The idea behind the project is to provide visiting lecturers, researchers and scholars an affordable alternative to hotels and apartments. Presiding over the Guest Quarters are two resident staff, Janis Berzins, the manager, and Lauren Lombardo, the concierge, who assist the guests with such things as setting up bank accounts, understanding the transportation basically providing information that makes a move to Buffalo easy.
Due to the success of the University Guest Quarters, a north wing was added which doubled the size of the facility 32 rooms and two lounges. In this wing, (on a clear day) guests can iron clothes in the lounge as they watch the mist rise from Niagara Falls.

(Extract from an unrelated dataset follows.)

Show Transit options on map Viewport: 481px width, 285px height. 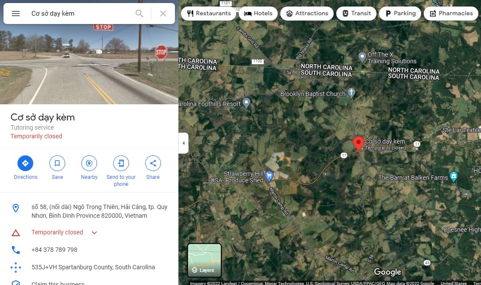tap(356, 14)
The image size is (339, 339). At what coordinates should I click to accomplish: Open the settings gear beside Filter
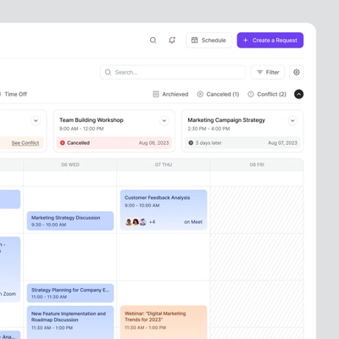(x=297, y=72)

UB is not the only university to provide guest housing; many schools around the country have constructed guest buildings, including not only living quarters, but also conference rooms. The South Campus was the chosen site for the project because of its proximity to public transportation, its closeness to Buffalo plus the fact that many of the guests are associated with the medical facilities located on the South Campus.
There is no stipulation on the duration of the stay a night, a week, a month, a year. Since 1994 the University Guest Quarters has been a temporary "home" to 270 guests from the U.S. and around the world. Timothy J. Rutenber, associate vice provost for International Education, remarked that there are more than 400 guests on the UB campus each year.
In the ninth-floor atrium, outside the elevator, Berzins, the manager and in-resident staff, took a visitor on a tour of the facility. He punched some numbers on a lock which opened a door into the west wing, revealing a carpeted hallway with a world map on the wall. To the left is the laundry room complete with washers and dryers and to the right is the lounge, which has a television and VCR, plants, and a kitchen with all the amenities to fix a meal (including a microwave).
Best feature of the lounge is the northeast wall of large windows which overlooks the Grover Cleveland golf course. Berzins noted that it is the perfect place to catch some morning sun. The lounge is an interesting place to be during mealtime, he said, with people from all over the world preparing foods and following many different customs.
A typical room has a double bed, linens, towels, a television, a desk and chair and a bathroom. All the necessities are there. The idea is to provide the visitor with a "hassle-free" move, Berzins said. Mads Strogaard Jensen, a philosophy scholar visiting from Denmark, commented "It is very nice. The room has everything I need. Very comfortable."
At the Guest Quarters recently, two Chinese research scholars, Yifu Deng and Lesley Zhang, were making plans for their New Year the year of the Ox. Both work on the South Campus and find the living arrangements very convenient.
Zhang, a microbiology scholar from Beijing, China, has been here for three weeks, and plans to stay for a year. Deng, an assistant research scholar in pharmacology and toxicology, is the longest guest to date a year and a few months. He had nothing but kudos for Berzins and Lombardo; as for his room, it is "clean, quiet. Quietest place I ever lived."